### Description of the task
In the entries below, begin at the line that has "Розмісти рекламу (331, 199)", stop after the line that has "You are a GUI", and output those lines exactly with no pictures.

------ Supplied material ------

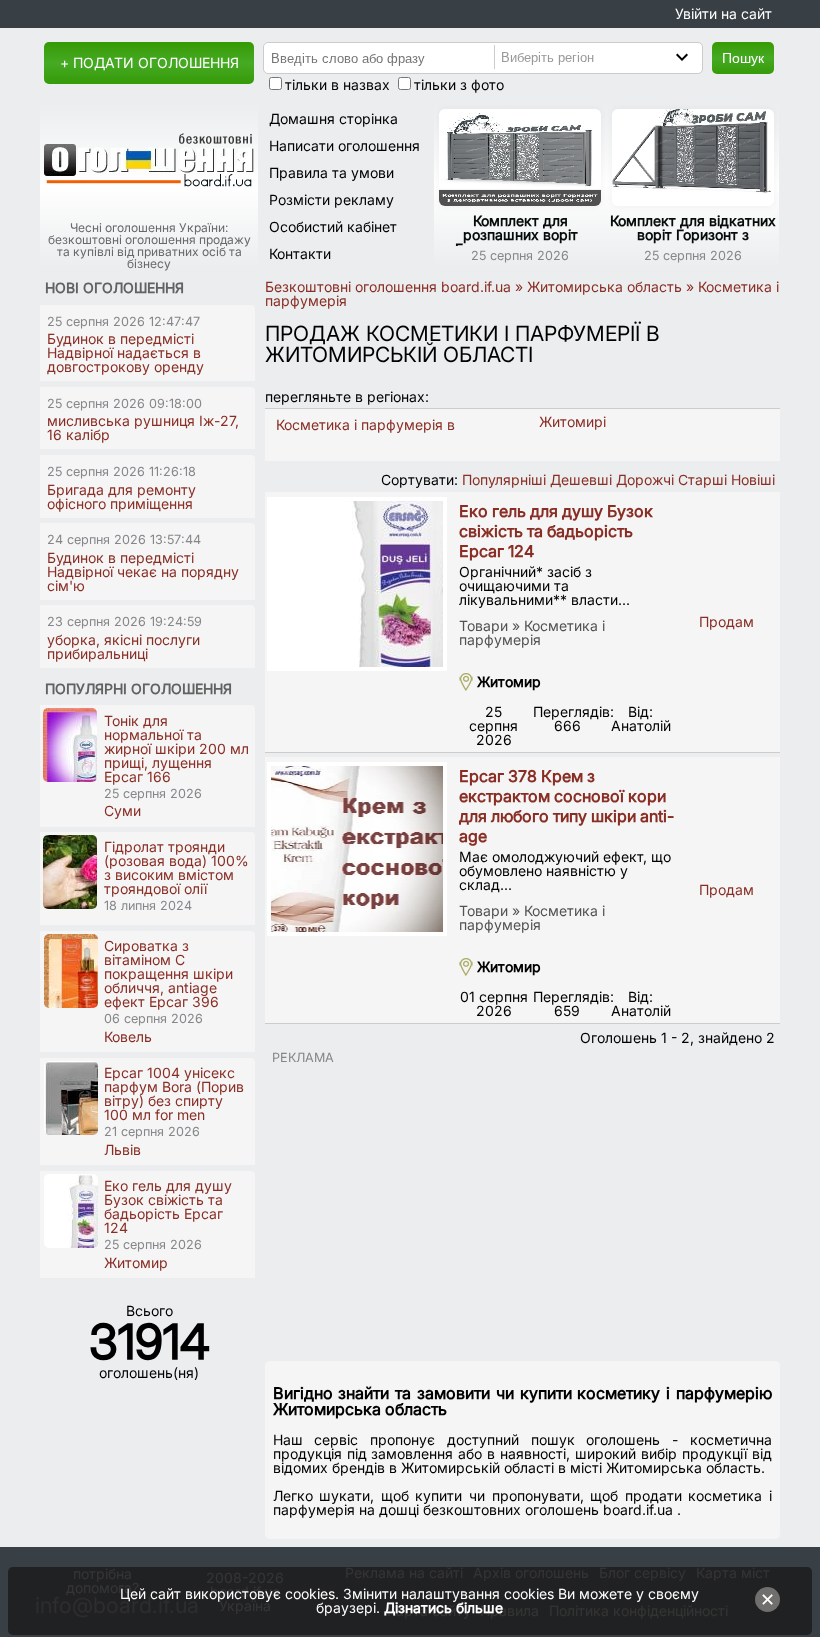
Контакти (300, 253)
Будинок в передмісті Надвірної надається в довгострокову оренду (125, 352)
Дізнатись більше (443, 1607)
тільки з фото (459, 84)
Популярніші (504, 479)
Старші (702, 479)
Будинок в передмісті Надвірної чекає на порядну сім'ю (143, 571)
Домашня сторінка (333, 118)
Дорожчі (645, 479)
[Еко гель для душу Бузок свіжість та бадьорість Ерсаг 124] (357, 584)
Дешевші (581, 479)
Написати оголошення (344, 145)
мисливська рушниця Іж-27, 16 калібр (143, 427)
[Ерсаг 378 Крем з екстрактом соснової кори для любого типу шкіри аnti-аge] (357, 849)
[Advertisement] (522, 1205)
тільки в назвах (337, 84)
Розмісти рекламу (331, 199)
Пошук (743, 58)
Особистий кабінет (333, 226)
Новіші (753, 479)
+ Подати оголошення (149, 62)
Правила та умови (331, 172)
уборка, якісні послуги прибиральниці (123, 646)
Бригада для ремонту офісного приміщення (121, 496)
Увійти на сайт (723, 13)
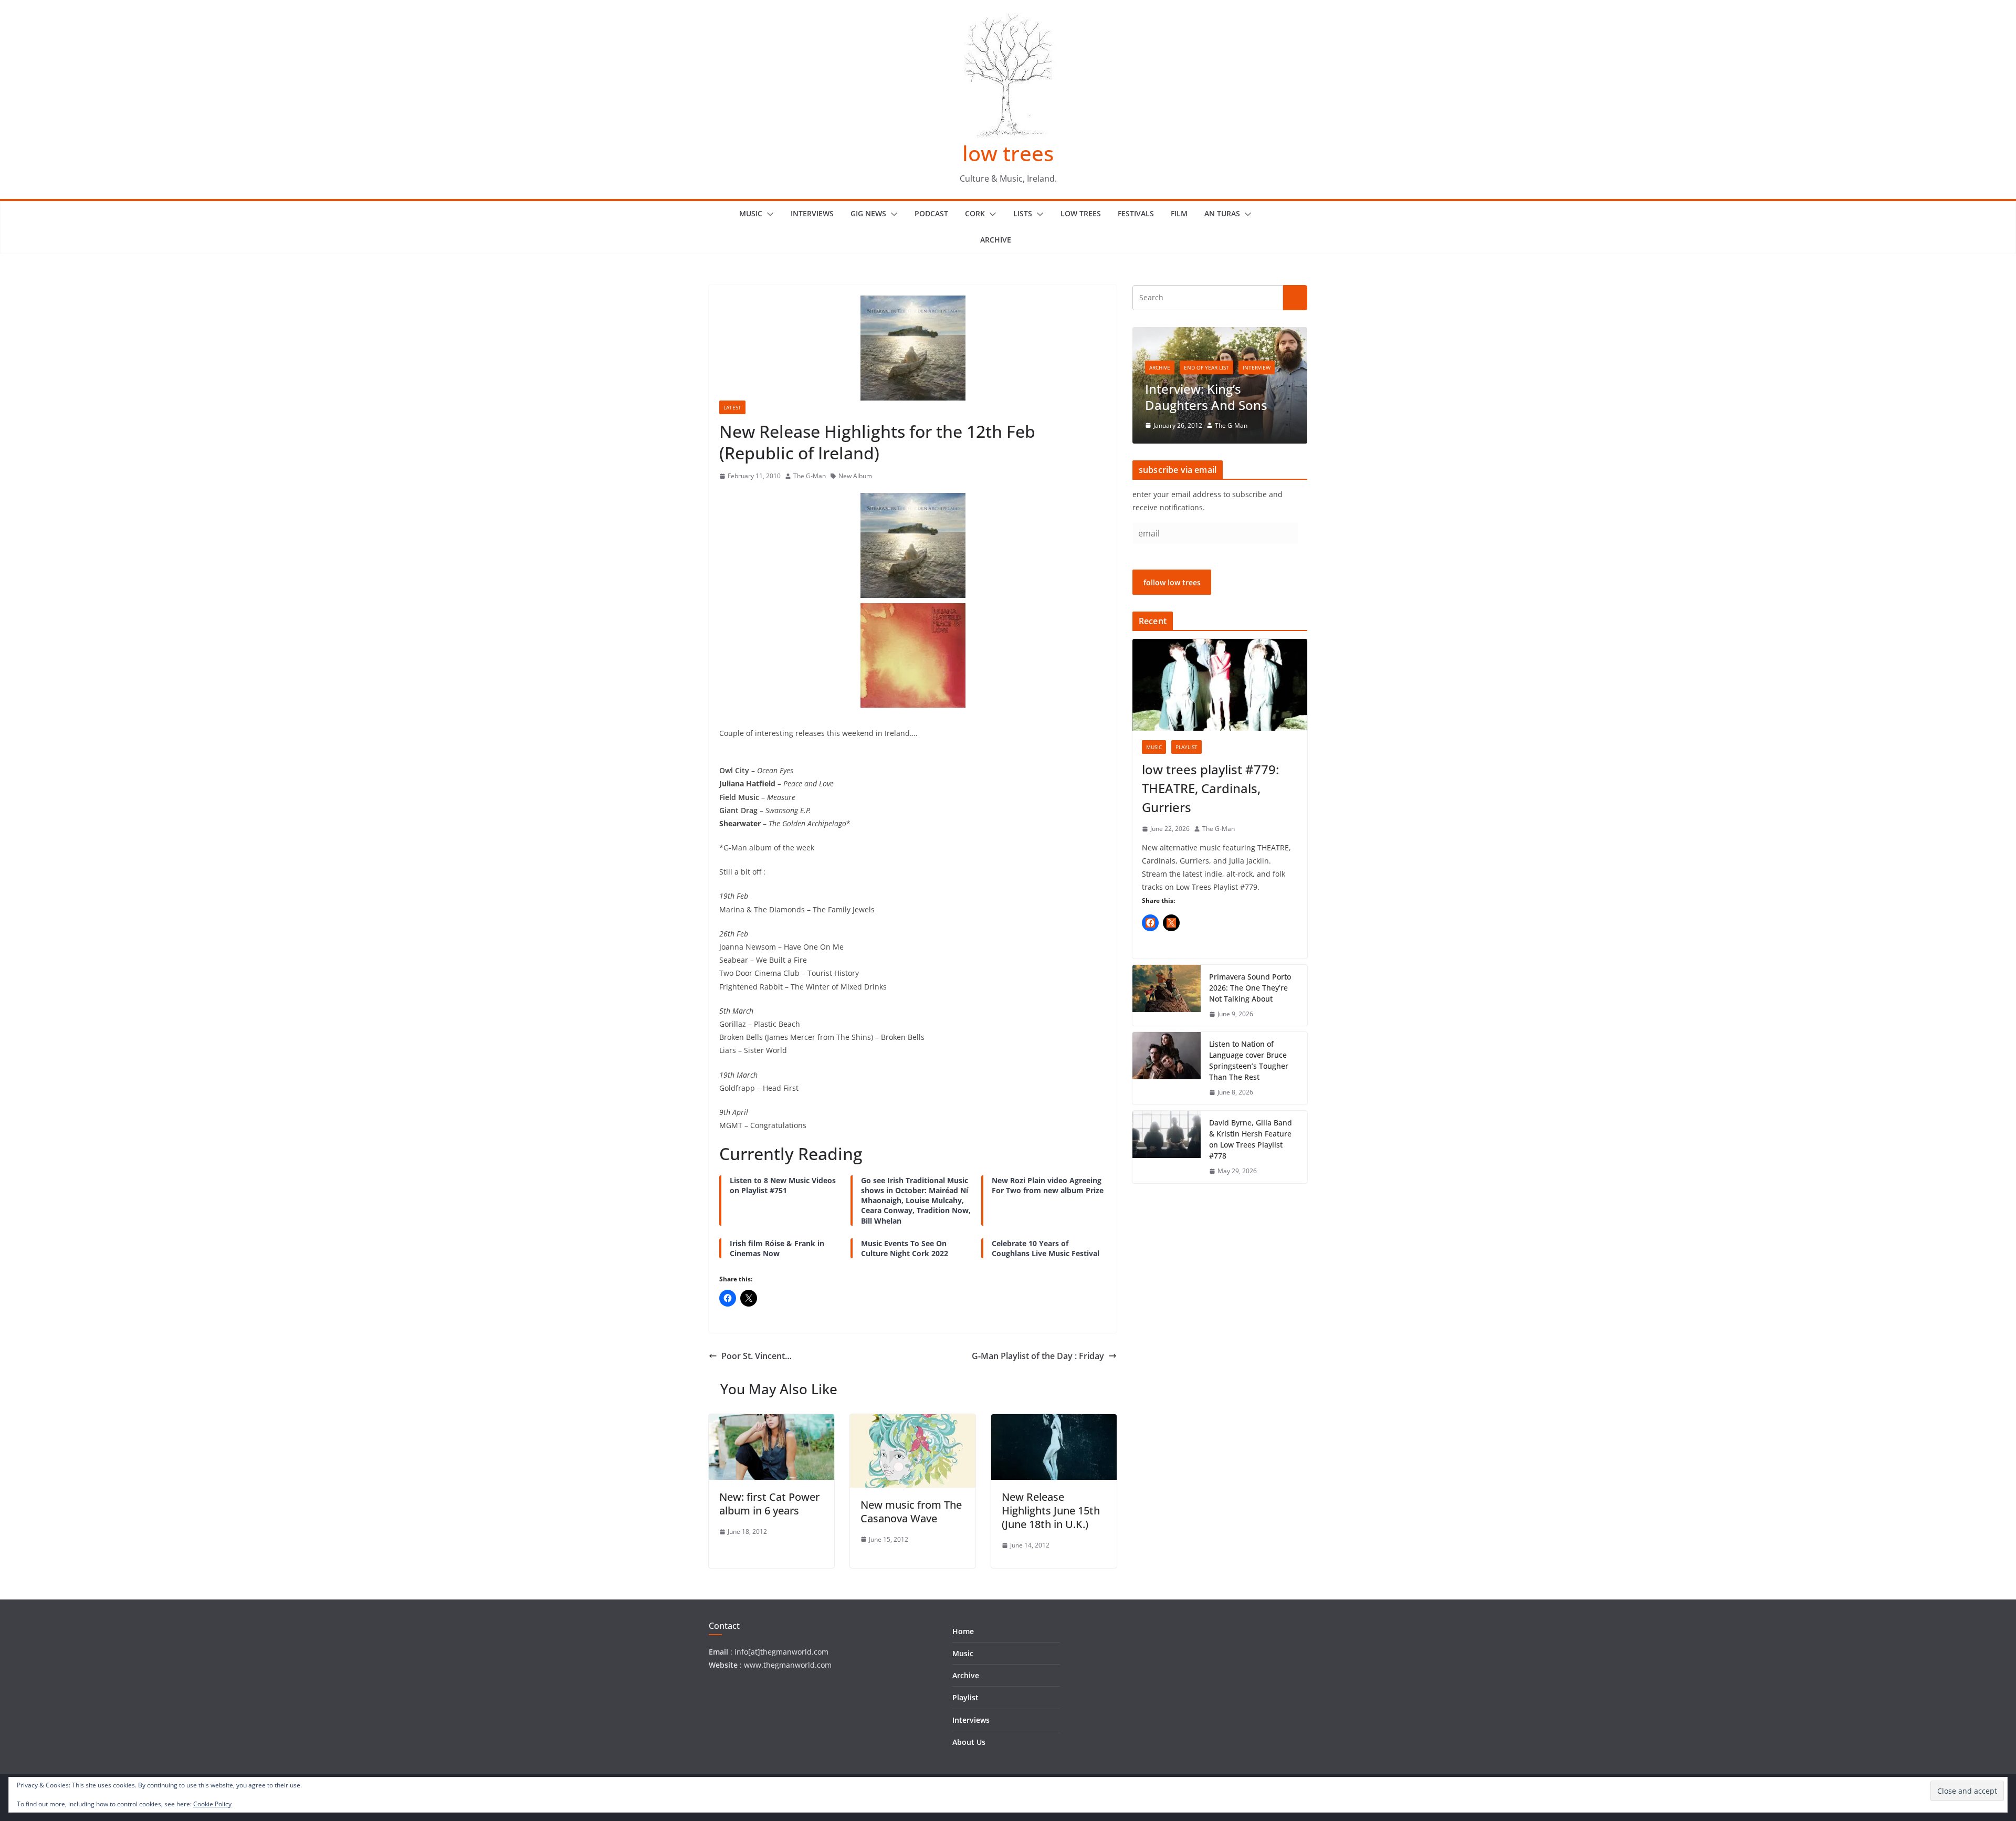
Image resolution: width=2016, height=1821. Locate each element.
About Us (968, 1742)
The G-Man (809, 475)
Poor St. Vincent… (756, 1356)
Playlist (1186, 747)
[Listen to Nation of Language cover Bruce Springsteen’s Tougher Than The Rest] (1166, 1068)
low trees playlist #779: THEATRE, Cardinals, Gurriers (1210, 788)
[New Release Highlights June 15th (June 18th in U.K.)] (1054, 1421)
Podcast (931, 213)
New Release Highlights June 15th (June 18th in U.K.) (1051, 1510)
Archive (995, 240)
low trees (1008, 153)
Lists (1022, 213)
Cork (975, 213)
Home (963, 1631)
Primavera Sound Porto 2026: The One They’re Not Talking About (1250, 988)
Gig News (868, 213)
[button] (768, 214)
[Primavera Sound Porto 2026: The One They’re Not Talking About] (1166, 995)
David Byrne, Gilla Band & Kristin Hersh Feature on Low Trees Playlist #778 (1250, 1139)
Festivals (1136, 213)
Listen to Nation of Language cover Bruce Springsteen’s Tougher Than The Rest (1248, 1060)
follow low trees (1172, 582)
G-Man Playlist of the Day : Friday (1038, 1356)
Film (1179, 213)
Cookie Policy (212, 1803)
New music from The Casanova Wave (911, 1511)
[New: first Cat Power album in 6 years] (771, 1421)
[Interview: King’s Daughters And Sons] (1219, 334)
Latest (732, 407)
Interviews (812, 213)
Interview (1256, 367)
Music (750, 213)
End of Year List (1206, 367)
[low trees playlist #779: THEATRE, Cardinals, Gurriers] (1219, 685)
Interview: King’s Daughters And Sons (1206, 397)
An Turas (1222, 213)
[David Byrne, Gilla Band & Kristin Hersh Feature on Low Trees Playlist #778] (1166, 1147)
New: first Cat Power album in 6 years (769, 1504)
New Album (855, 475)
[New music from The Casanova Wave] (912, 1421)
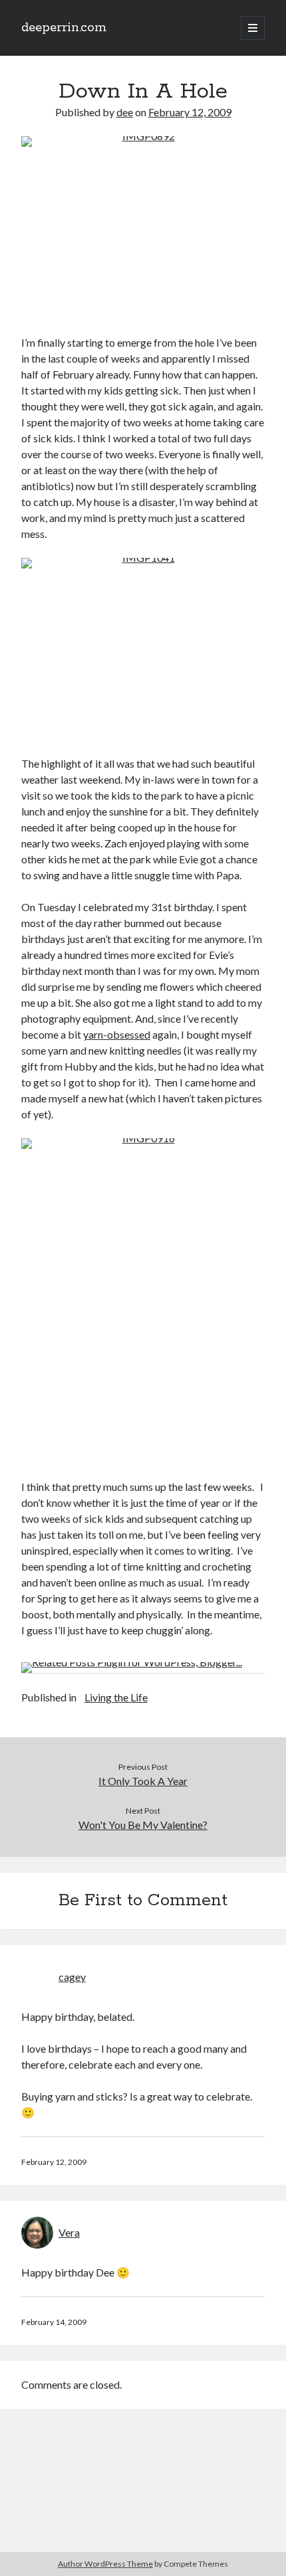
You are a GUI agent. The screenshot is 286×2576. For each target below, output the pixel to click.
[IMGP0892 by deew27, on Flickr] (143, 227)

------

### Output for this task
Розмісти рекламу (331, 199)
Пошук (743, 58)
Особистий кабінет (333, 226)
Новіші (753, 479)
+ Подати оголошення (149, 62)
Правила та умови (331, 172)
уборка, якісні послуги прибиральниці (123, 646)
Бригада для ремонту офісного приміщення (121, 496)
Увійти на сайт (723, 13)
Image resolution: width=2016, height=1821. Locate each element.
About Us (968, 1742)
The G-Man (809, 475)
Poor St. Vincent… (756, 1356)
Playlist (1186, 747)
[Listen to Nation of Language cover Bruce Springsteen’s Tougher Than The Rest] (1166, 1068)
low trees playlist #779: THEATRE, Cardinals, Gurriers (1210, 788)
[New Release Highlights June 15th (June 18th in U.K.)] (1054, 1421)
Podcast (931, 213)
New Release Highlights June 15th (June 18th in U.K.) (1051, 1510)
Archive (995, 240)
low trees (1008, 153)
Lists (1022, 213)
Cork (975, 213)
Home (963, 1631)
Primavera Sound Porto 2026: The One They’re Not Talking About (1250, 988)
Gig News (868, 213)
[button] (768, 214)
[Primavera Sound Porto 2026: The One They’re Not Talking About] (1166, 995)
David Byrne, Gilla Band & Kristin Hersh Feature on Low Trees Playlist #778 (1250, 1139)
Festivals (1136, 213)
Listen to Nation of Language cover Bruce Springsteen’s Tougher Than The Rest (1248, 1060)
follow low trees (1172, 582)
G-Man Playlist of the Day : Friday (1038, 1356)
Film (1179, 213)
Cookie Policy (212, 1803)
New music from The Casanova Wave (911, 1511)
[New: first Cat Power album in 6 years] (771, 1421)
[Interview: King’s Daughters And Sons] (1219, 334)
Latest (732, 407)
Interviews (812, 213)
Interview (1256, 367)
Music (750, 213)
End of Year List (1206, 367)
[low trees playlist #779: THEATRE, Cardinals, Gurriers] (1219, 685)
Interview: King’s Daughters And Sons (1206, 397)
An Turas (1222, 213)
[David Byrne, Gilla Band & Kristin Hersh Feature on Low Trees Playlist #778] (1166, 1147)
New: first Cat Power album in 6 years (769, 1504)
New Album (855, 475)
[New music from The Casanova Wave] (912, 1421)
You are a GUI agent. The screenshot is 286×2576. For each target below, output the pixel to click.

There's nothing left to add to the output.